Sigstore could even be used for manifest signing for software bill of materials (SBOMs). SBOMs require a software producer to spell out their internal makeup, similar to the ingredients of a food label. Signing an SBOM with Sigstore could help ensure the software has been verified and not tampered with along the way. “The two, when combined, do a good job of solving the big picture of getting more transparency in the supply chain,” says Lorenc.

Sigstore will likely complement other ongoing initiatives, such as Google’s SLSA, which provides automatic mechanisms to sign artifacts along the software supply chain. While SLSA is a critical part of security and integrity, says Lorenc, you can “still can have a garbage in/garbage out problem,” he said. Insecure credential managing on the build systems leaves a loophole or back door wide open. Thus, we need to ensure the build systems themselves are secure and apply basic security principles, he says.

While the National Institute of Standards and Technology (NIST) has yet to mandate the use of Sigstore, it could emerge as a compliance requirement in the future or, at least, as a corporate standard in the short term. “We hope that Sigstore pops out as the obvious choice,” says Lorenc. To support the Sigstore initiative, the Linux Foundation is actively assembling funding from both private and government bodies.

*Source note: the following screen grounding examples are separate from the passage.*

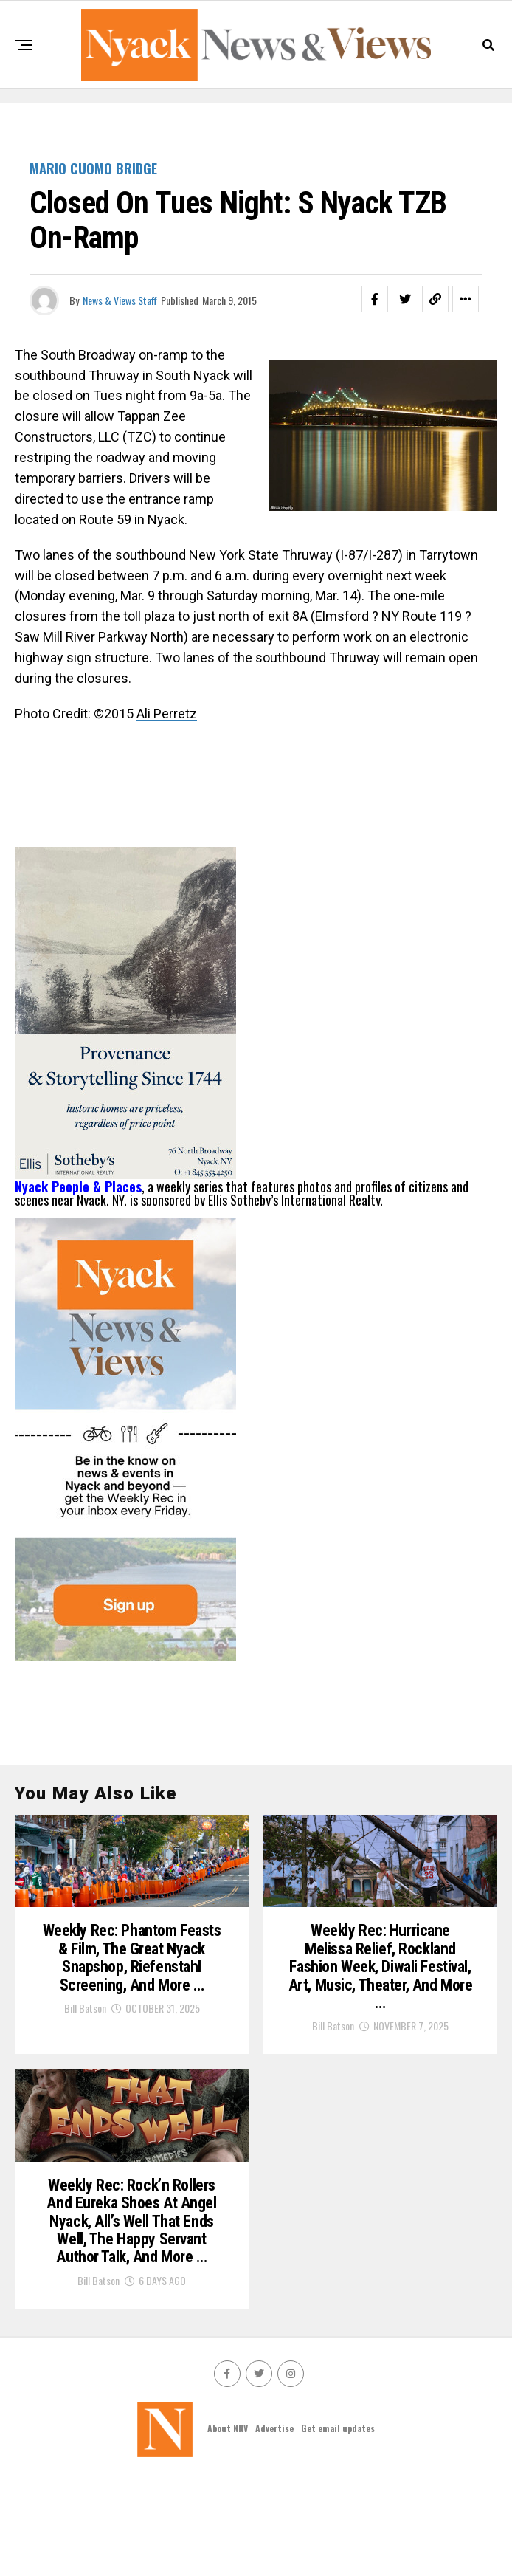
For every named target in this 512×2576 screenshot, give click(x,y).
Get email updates (338, 2525)
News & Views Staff (120, 300)
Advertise (274, 2525)
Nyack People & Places (78, 1186)
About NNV (227, 2525)
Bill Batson (85, 2074)
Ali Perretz (166, 713)
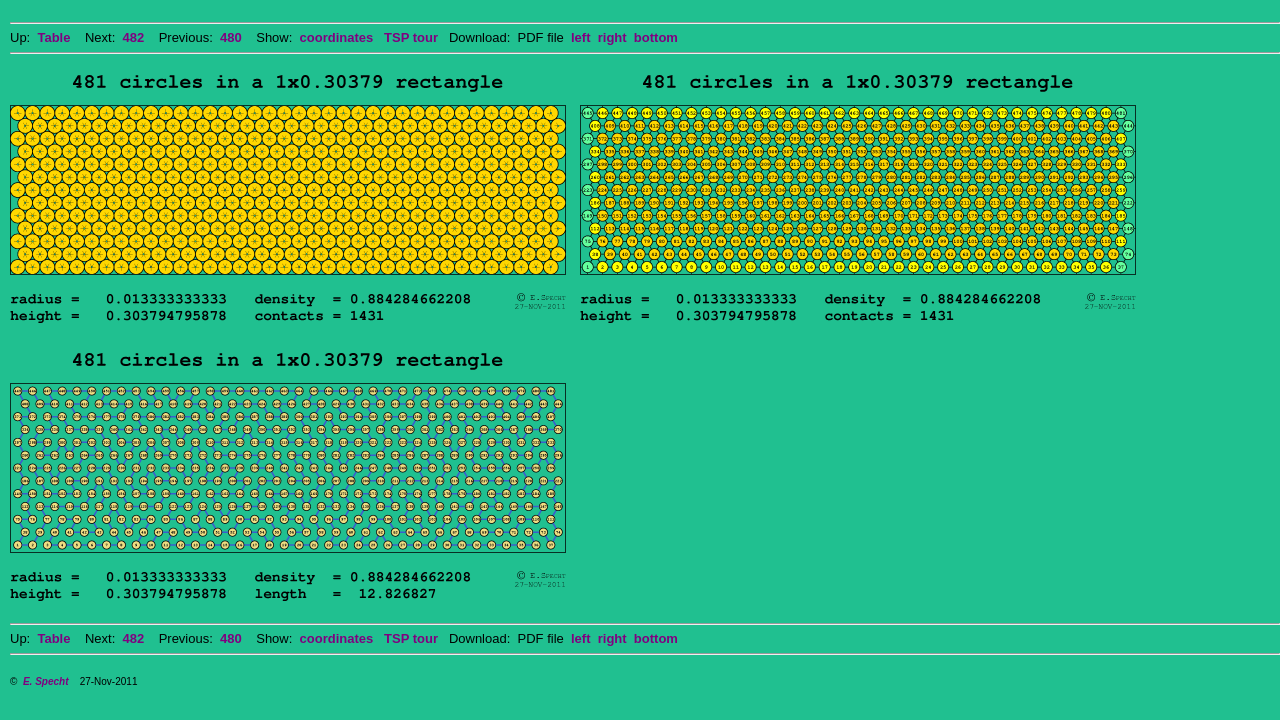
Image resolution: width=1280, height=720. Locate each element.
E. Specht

The History of Digital Certificates

Sigstore began at the end of 2020 and launched out of a networking group in OpenSSF. At the time, the contributors were studying how package managers were verifying and signing releases and found a cobbled-together implementation across the board, says Lorenc.

Lorenc compares the state of things to HTTPS before automated TLS was made possible. The way cryptographic signatures used to work is that a certificate authority vendor would issue a web certificate to place on a webserver to prove you owned a domain. The burden then became renewing your certificates when your HTTPS expired.

Let’sEncrypt, from the non-profit Internet Security Research Group (ISRG), then sought to fully automate this process by letting anyone generate a certificate to display in their DNS records. By opening this capability for all to use, TLS use skyrocketed from 25% in 2013 to 81% in 2022. (Now, it’s pretty rare to see that pop-up warning of an untrustworthy site).

Much in the same way LetsEncrypt quickly automated TLS creation for the web, an open standard for automated signature could quickly verify the provenance for critical open source packages. “Sigstore aims to make software signing ubiquitous, in much the same way that LetsEncrypt made X.509 certificates for TLS commonplace,” writes Luke Hinds, Security Engineering Lead, Red Hat.

Verifying Provenance for OSS

Wired recently described Sigstore as the “John Hancock and wax seal of the digital era.” Now, its inclusion in Kubernetes could signal increased adoption of Sigstore throughout the cloud-native stack. The project also comes at a time where proving the authenticity of the supply chain is critical to avoid malicious action.

Interestingly, over 80% of enterprises think it’s important for the security tools they use to be built upon open source software. This substantiates the viability of open standards for security.

The community around Sigstore is moving fast in the wake of recent attacks, Lorenc explains, with expansion quickly occurring into language ecosystems and package managers. According to Lorenc, the model is proven to work—now, the goal now is to standardize these APIs and encourage adoption.